A.S: Yes, the formats of objects here are indeed statements as well. For years I have used bottles in different versions to narrate different things. Using actual bottles containing things that I have spoken about earlier was an altogether new experience.
Once again, when the memory bags were made, the whole pattern of narration changed. My attitude towards a story changed thereafter. I was happy to transfer my sheets of drawing papers to bags or boxes, something that I’ve not done earlier.
S.N.M: I would like to know something from you about your meticulous insertions of texts in your work. Presence of the legible meaningful text endows your work with an obvious narrative character.
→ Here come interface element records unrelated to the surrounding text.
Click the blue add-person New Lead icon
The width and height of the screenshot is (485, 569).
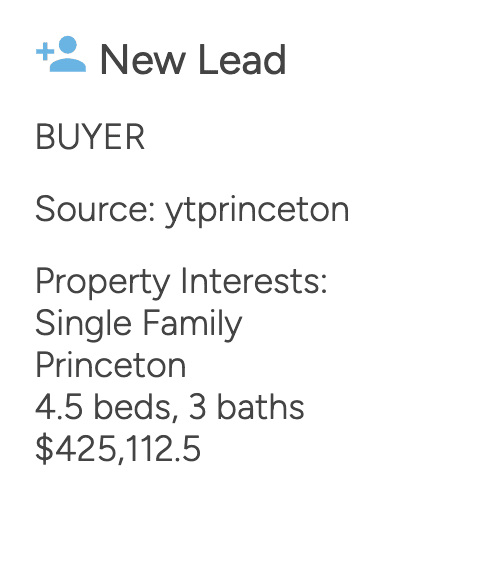[x=61, y=54]
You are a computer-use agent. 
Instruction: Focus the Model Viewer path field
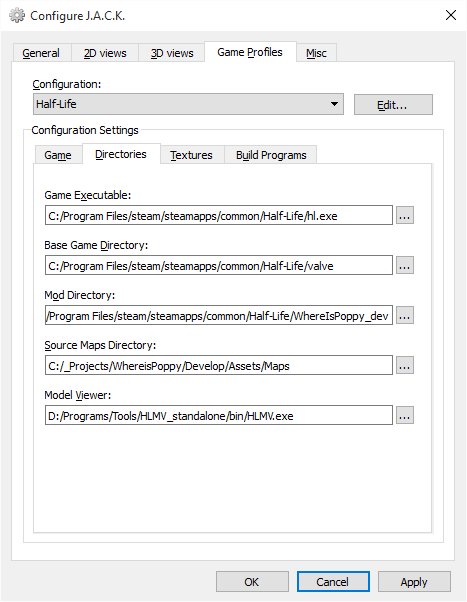click(219, 415)
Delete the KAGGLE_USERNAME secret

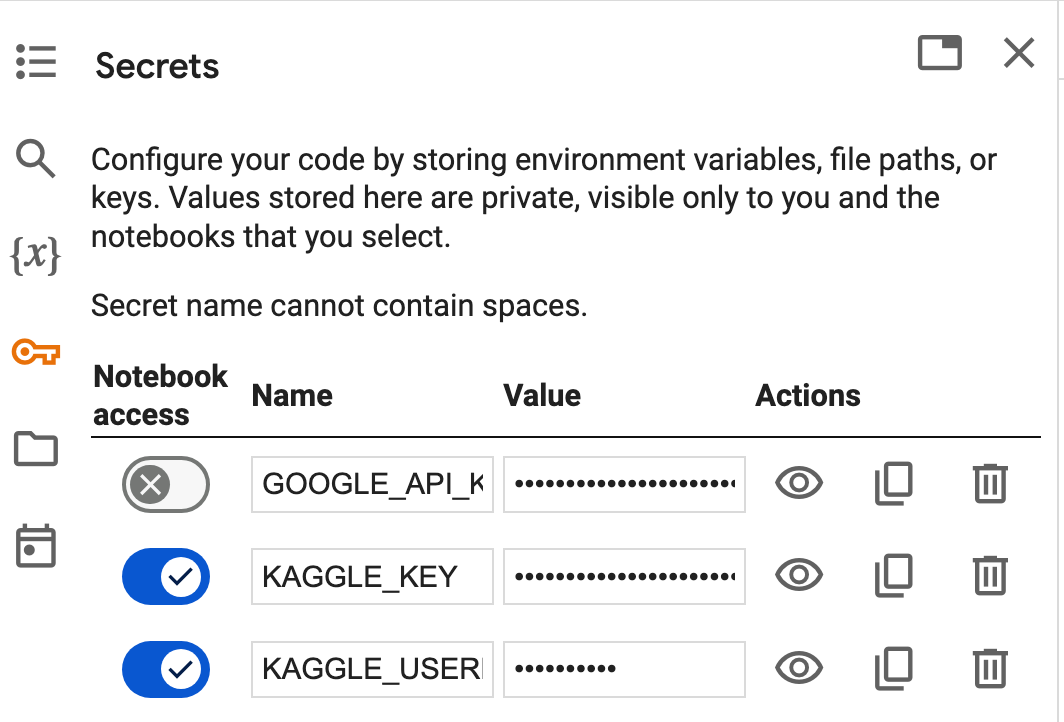990,667

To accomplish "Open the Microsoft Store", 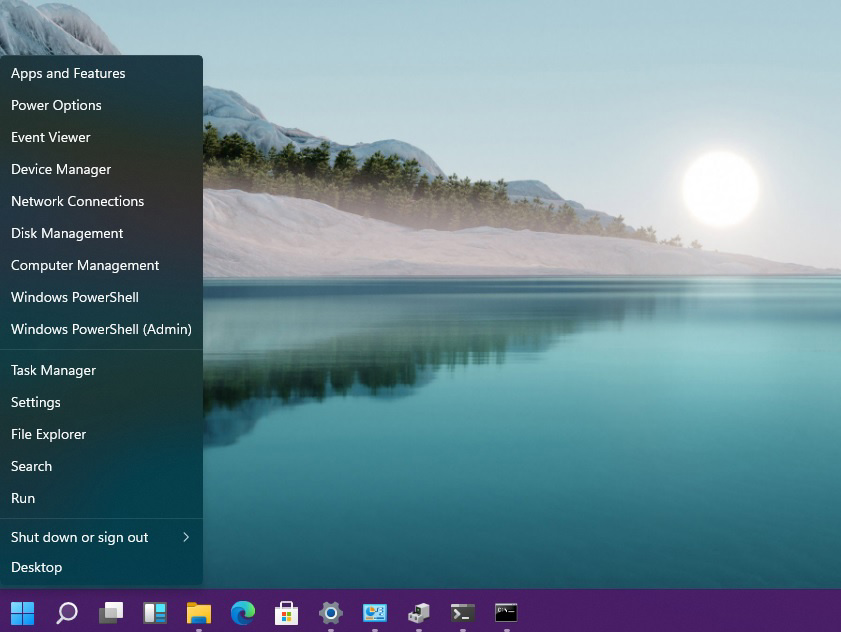I will tap(286, 613).
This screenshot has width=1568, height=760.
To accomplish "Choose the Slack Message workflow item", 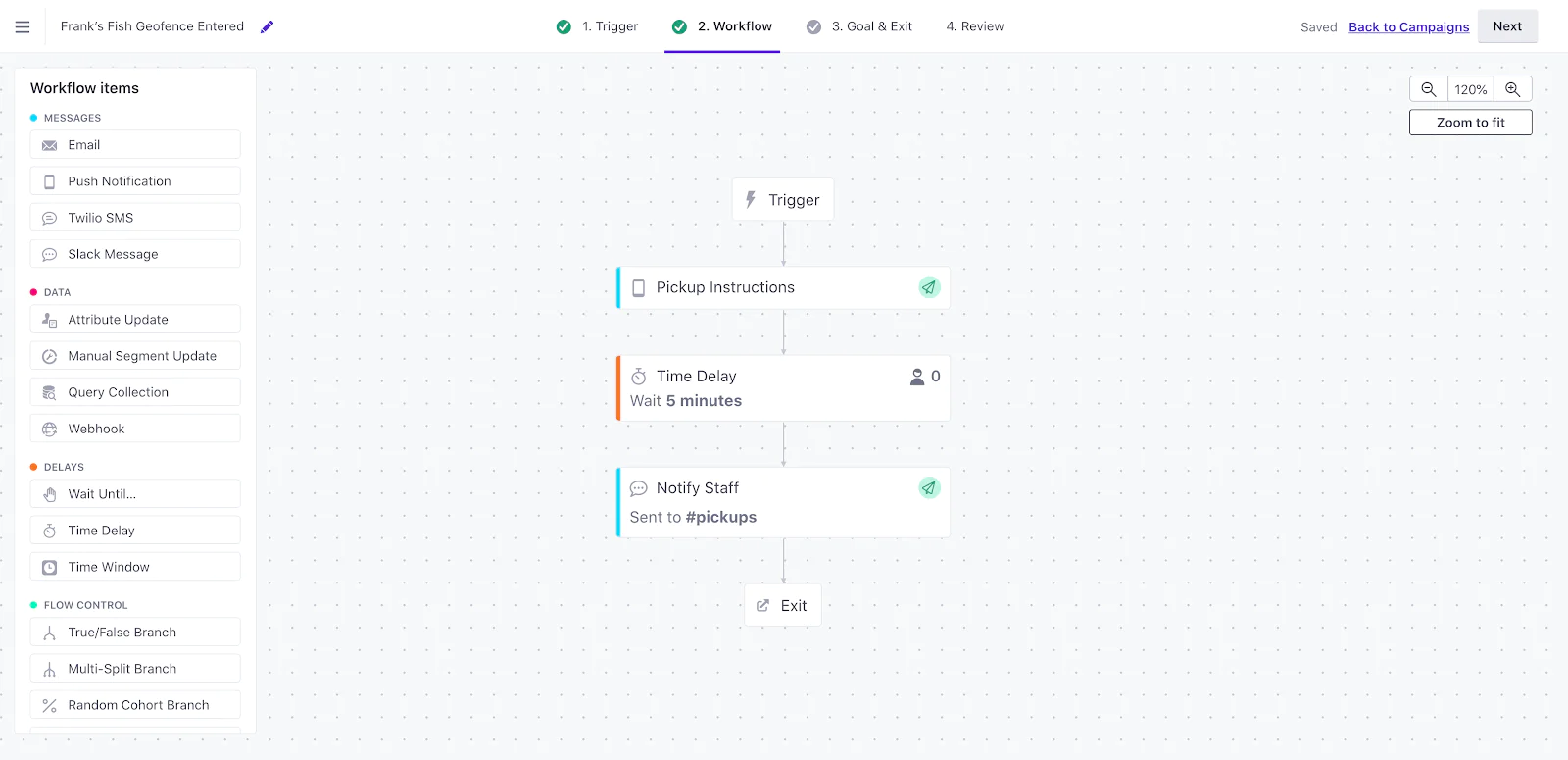I will coord(134,253).
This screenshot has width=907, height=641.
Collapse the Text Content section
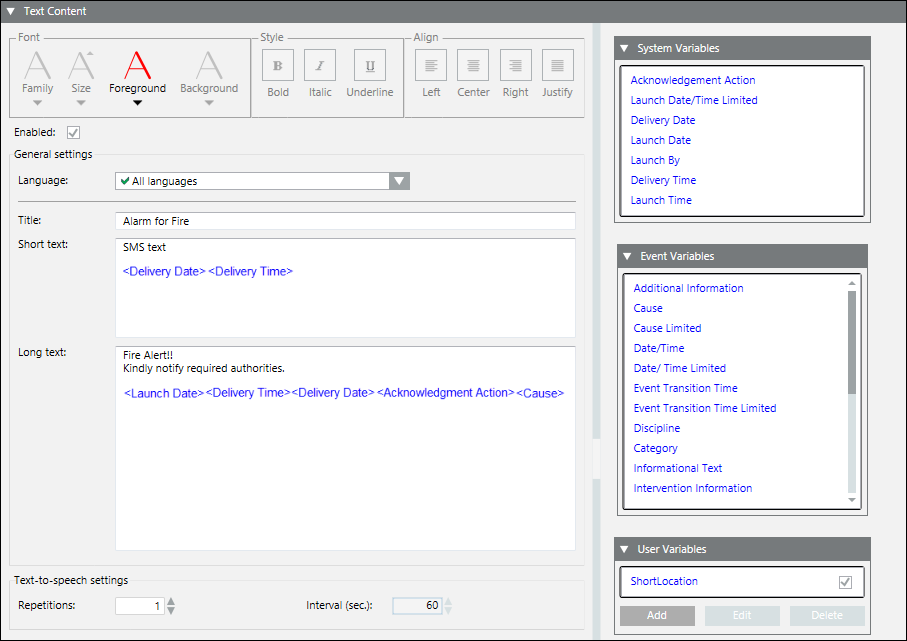coord(11,11)
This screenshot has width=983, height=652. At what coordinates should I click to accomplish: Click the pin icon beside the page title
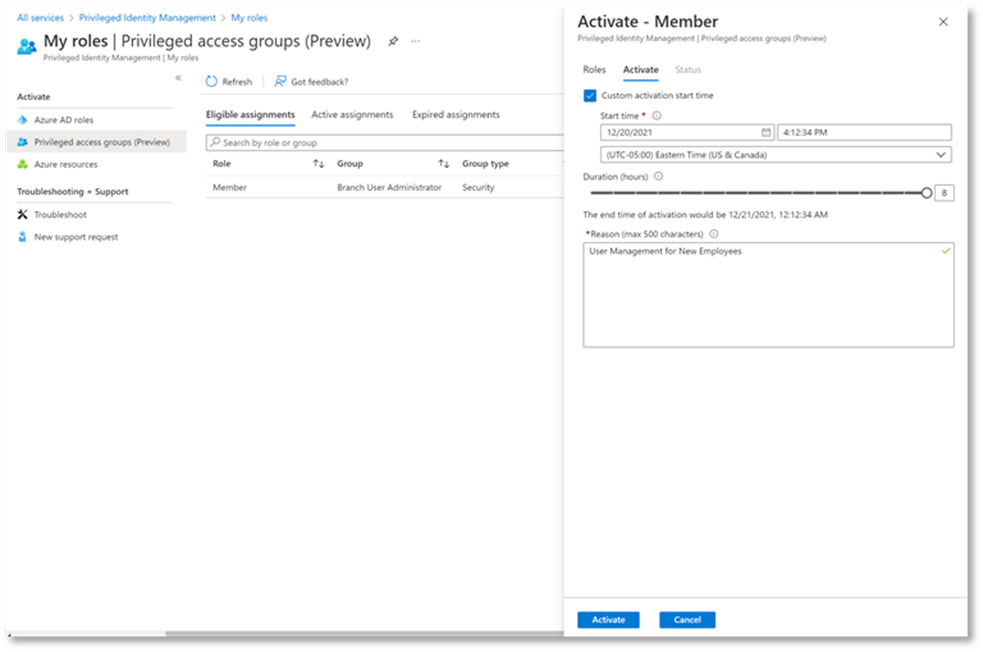pyautogui.click(x=393, y=41)
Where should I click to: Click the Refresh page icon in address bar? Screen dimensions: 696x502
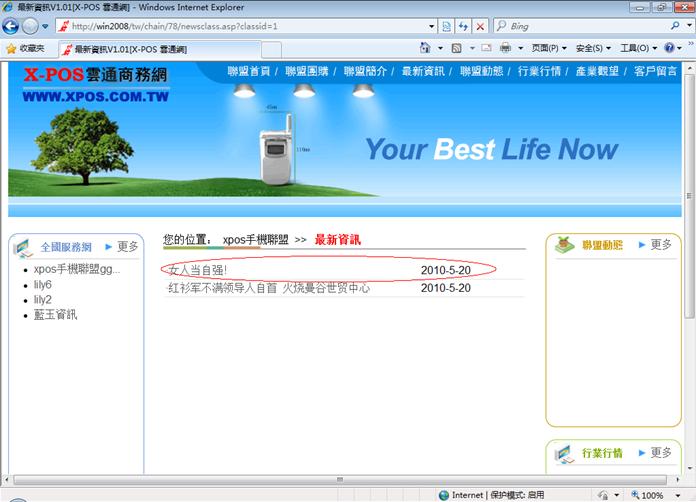[462, 26]
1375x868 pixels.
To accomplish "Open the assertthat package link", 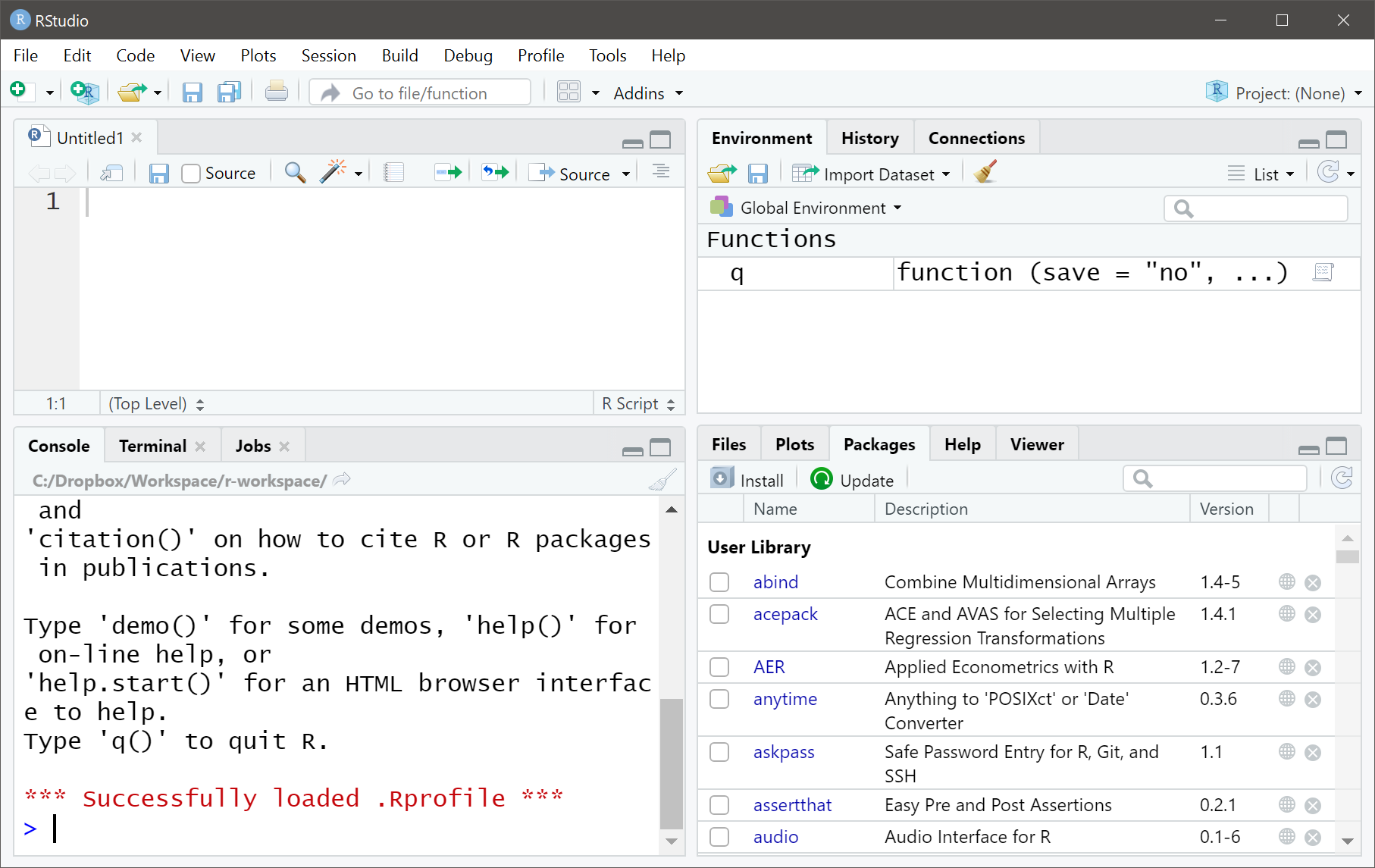I will [792, 805].
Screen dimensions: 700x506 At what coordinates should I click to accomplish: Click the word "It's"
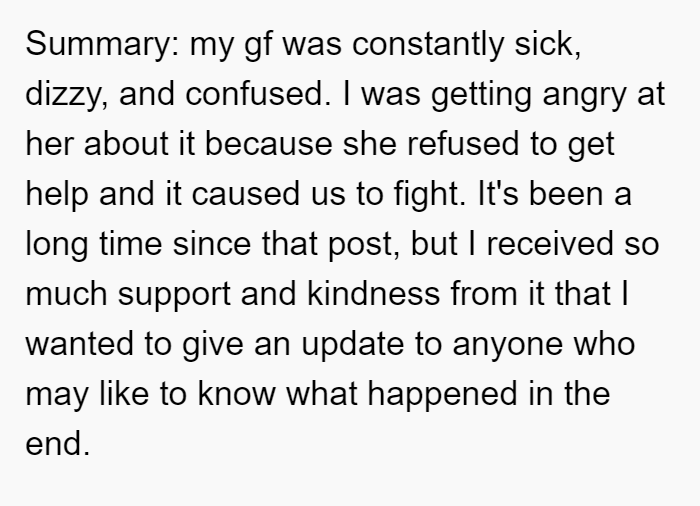[x=498, y=194]
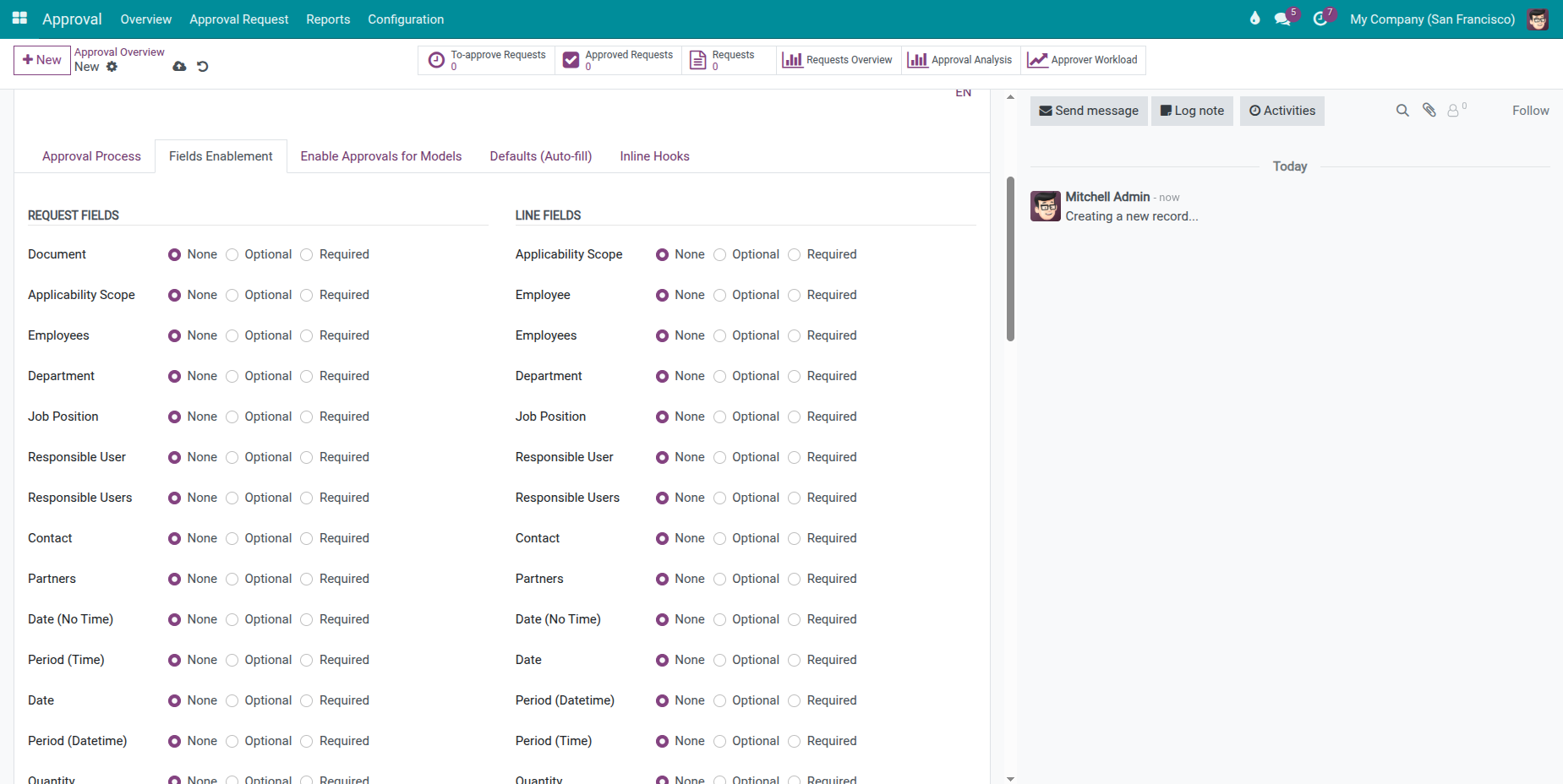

It almost also hints at the possibility of reading a literal story; but the inherent visual nature of your works often suggests something else — it proposes a conceptual/psychological realm that is beyond narrative.
A.S: This time, this insertion of texts flooded my works. It happened on its own, and I let it happen. I wanted to see where I was heading to.
I think, my work has always been, to some extent, literal. May be, that was one reason, I thought, as I said above, that, my works are narratives. For me, text and visual— both have their own palpability, and both are extremely important to me. But I have not used text in this degree before — at least, not in recent past. I want people to read the texts. But, if they don’t, or skip a certain part of it is also fine. I see them as layers of narration. More closely you look at the work, or deeper you read the text, you “see” more. It isas simple as that.
What if we do not separate the text and the visual, and the things they are indicating, and take them as a whole?
It is true that one does feel enticed to recognize Amritah’s works as multi-layered experiences loaded with self-referent signs. There is of course a great temptation in reading her work as a speculative visual experience and thus enjoy the hiddenness and the allied underpinnings in a kind of visual-cerebral way. Looking at Amritah’s works one cannot resist imagining a kind of participation in the very thought process of these works. Nostalgia in Amritah’s works becomes infectious with its magnetic charm and enchanting unresolved tales.